Azzola est le premier à avoir donné en France un nouveau souffle au piano à bretelles, en l'emmenant vers le jazz. Marcel Loeffler est son héritier. "J'avais cinq ans, lorsque j'ai commencé. Mon père m'a offert un accordéon un soir de Noël, explique-t-il, avant de préciser : Il a joué avec beaucoup d'accordéonistes lors des bals, mais ils ne lui convenaient pas vraiment. Alors, il s'est dit qu'il fallait former l'un de ses enfants".

C'est donc Marcel qui a été initié à l'instrument. Et comme son modèle, il s'est donné la mission de sortir l'accordéon du bal musette. Mission réussie pour l'enfant du jazz manouche. "Chez nous, les manouches, il y a très peu d'accordéonistes, mais Marcel a parfaitement su s'adapter avec son accordéon. Lorsque vous jouez le morceau "Nuage" par exemple, cela veut bien dire que vous êtes parfaitement intégré dans la musique manouche", souligne son ami Bireli Lagrène, le plus grand guitariste du monde.

"Je suis très fier", renchérit Cédric, le fils de Marcel. "Il s'est toujours battu pour donner une autre image de l'accordéon. L'accordéon, ce sont très vite des clichés, Yvette Horner, le Tour de France... Mon père veut faire comprendre qu'on peut faire autre chose que du musette, des bals. Forcément, il a fait ça pendant sa jeunesse mais ça faisait partie de l'époque, il gagnait son argent comme ça". "Il a raison, répond le père. Je n'aime pas trop jouer cette musique. Je connais tout le répertoire, c'est très beau, mais ce n'est pas mon truc". 
 

Du Debussy sur son album

Un homme de passion, et de conviction donc. Ce jour-là, Marcel et Cédric travaillent sur leur prochain album qui devrait sortir en septembre et sur lequel ils reprennent notamment un morceau de Debussy. De la musique classique. Marcel Loeffler veut aller encore plus loin, redorer l'image de son instrument, certes, mais aussi sortir de l'étiquette qui lui colle à la peau, la musique manouche. "Mon père fait pas mal de composition sur l'album, raconte encore Cédric. Il essaye de ramener à chaque fois de la fraîcheur, de ne pas refaire ce qu'on a déjà fait ou alors il reprend du traditionnel mais en l'arrangeant".

Marcel confirme : "Par traditionnel, il veut dire traditionnel manouche. On essaye de sortir des clichés parce que, évidemment, pour les gens on est catalogués. Quand ils nous voient, c'est le jazz manouche. C'est dommage, car la musique n'a pas de frontière". 

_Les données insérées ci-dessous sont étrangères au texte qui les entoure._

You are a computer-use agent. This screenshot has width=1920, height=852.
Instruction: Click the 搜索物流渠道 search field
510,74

Il exporte aujourd'hui sa palette de styles dans le monde entier, car sa renommée s'étend bien au-delà des frontières de la France. Pour Bireli Lagrène, "C'est un super musicien, il a tout compris. Je ne sais pas si on peut dire qu'il est le meilleur parce que - meilleur - qu'est-ce que ça veut dire au juste ? Ce qui est sûr, c'est qu'il fait partie des très très bons". 
 

Le maître de l'improvisation

Partout, il joue avec le même plaisir car Marcel Loeffler le répète, "La musique c'est toute ma vie. Jamais, je ne pourrais vivre sans. Dès que je me réveille le matin, j'écoute de la musique". C'est sur scène qu'il se sent le mieux, la musique étant pour lui émotionnelle. Il aime ressentir ce qu'elle provoqur sur son public.

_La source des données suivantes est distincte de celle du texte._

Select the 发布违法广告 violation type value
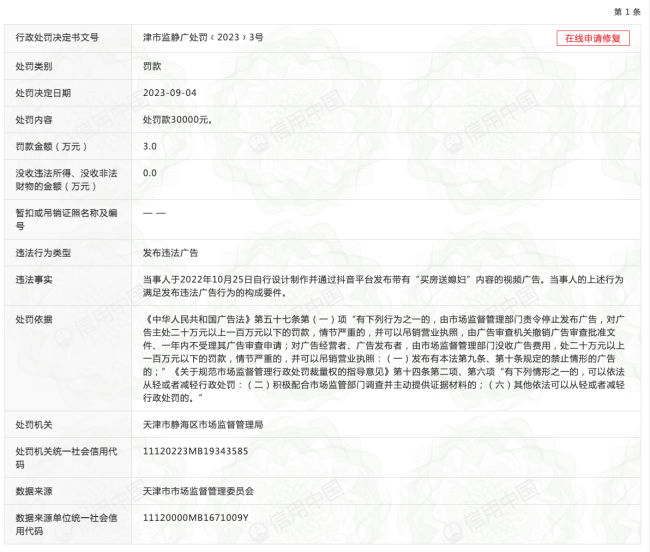The width and height of the screenshot is (650, 552). click(170, 253)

Ce soir-là, sur la scène de la Briqueterie à Schiltigheim, l'accordéoniste a réuni ses amis, des alsaciens et des Roumains, dans le cadre de la saison France-Roumanie qui célèbre l'amitié entre les deux pays. La salle est pleine, les spectateurs ne s'y trompent pas. Une nouvelle fois, il ne fait qu'un avec son instrument. Il éblouit par son phrasé aérien, son touché extrêmement fin, son sens du rythme.

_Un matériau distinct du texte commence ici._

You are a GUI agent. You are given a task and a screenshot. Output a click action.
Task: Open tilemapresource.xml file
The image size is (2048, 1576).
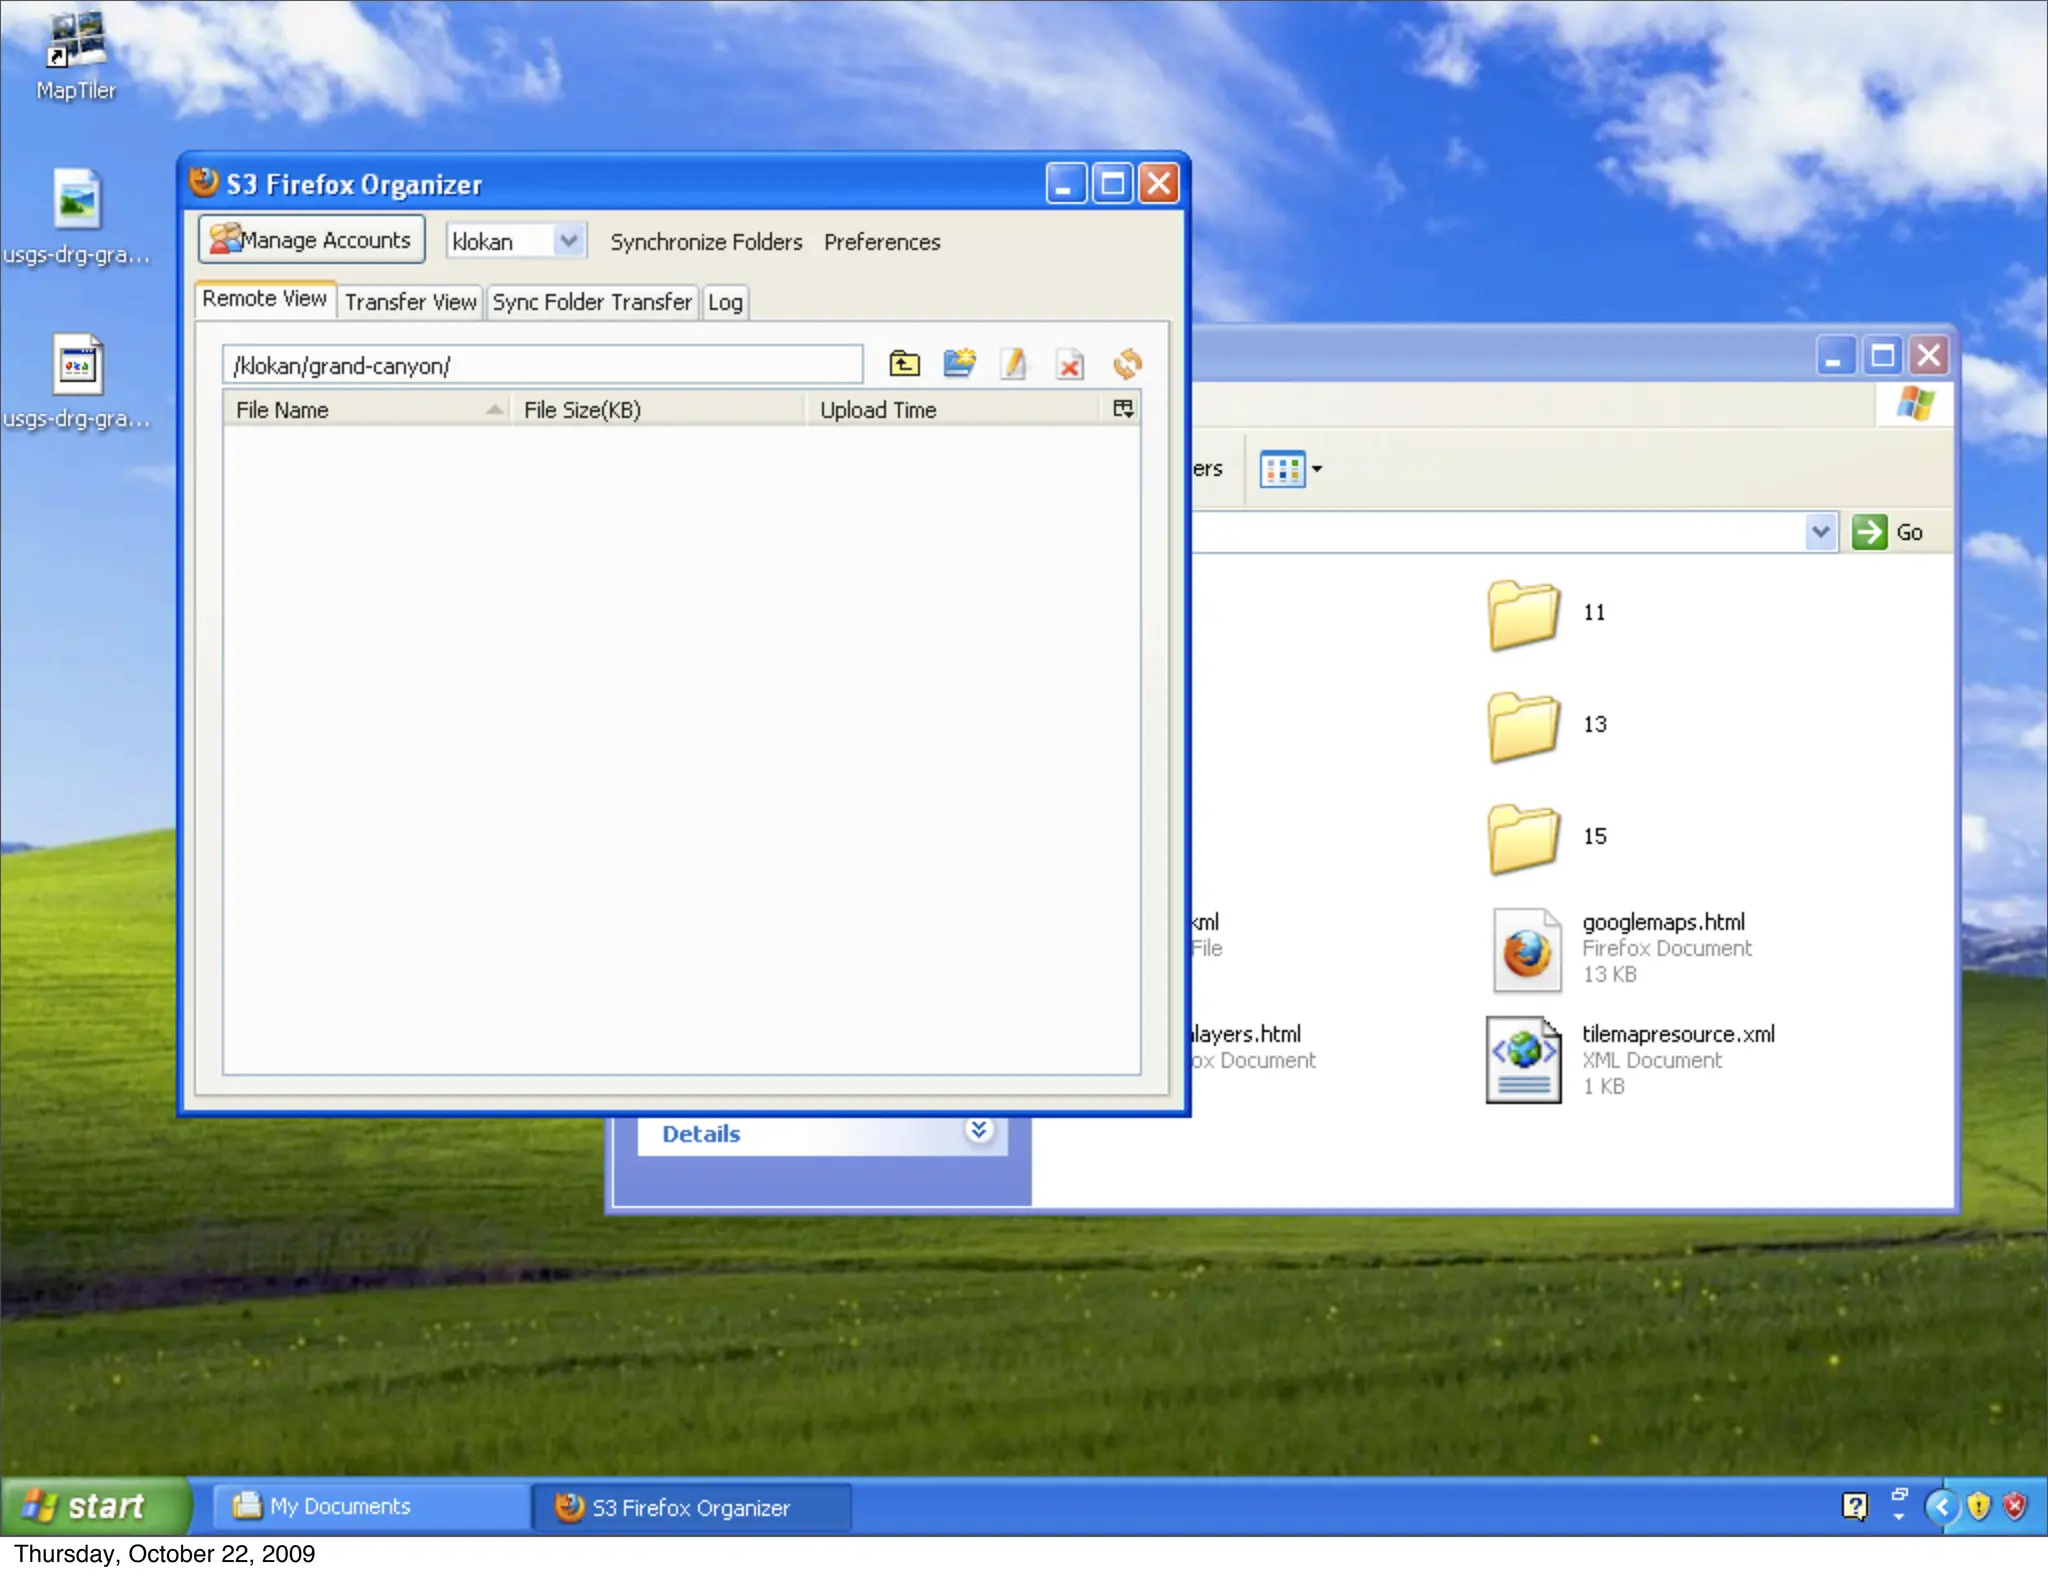1677,1034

Le concert offre des moments de poésie. Marcel Loeffler préfère parler avec son accordéon qu'avec les mots. Il alterne improvisation et jeu réfléchi où il travaille sur les nuances et cherche à tenir les notes. Caché derrière son instrument, il laisse parfois s'échapper un sourire. Celui d'un homme humble et heureux. Il a trouvé sa voie. L'accordéon, son porte-voix.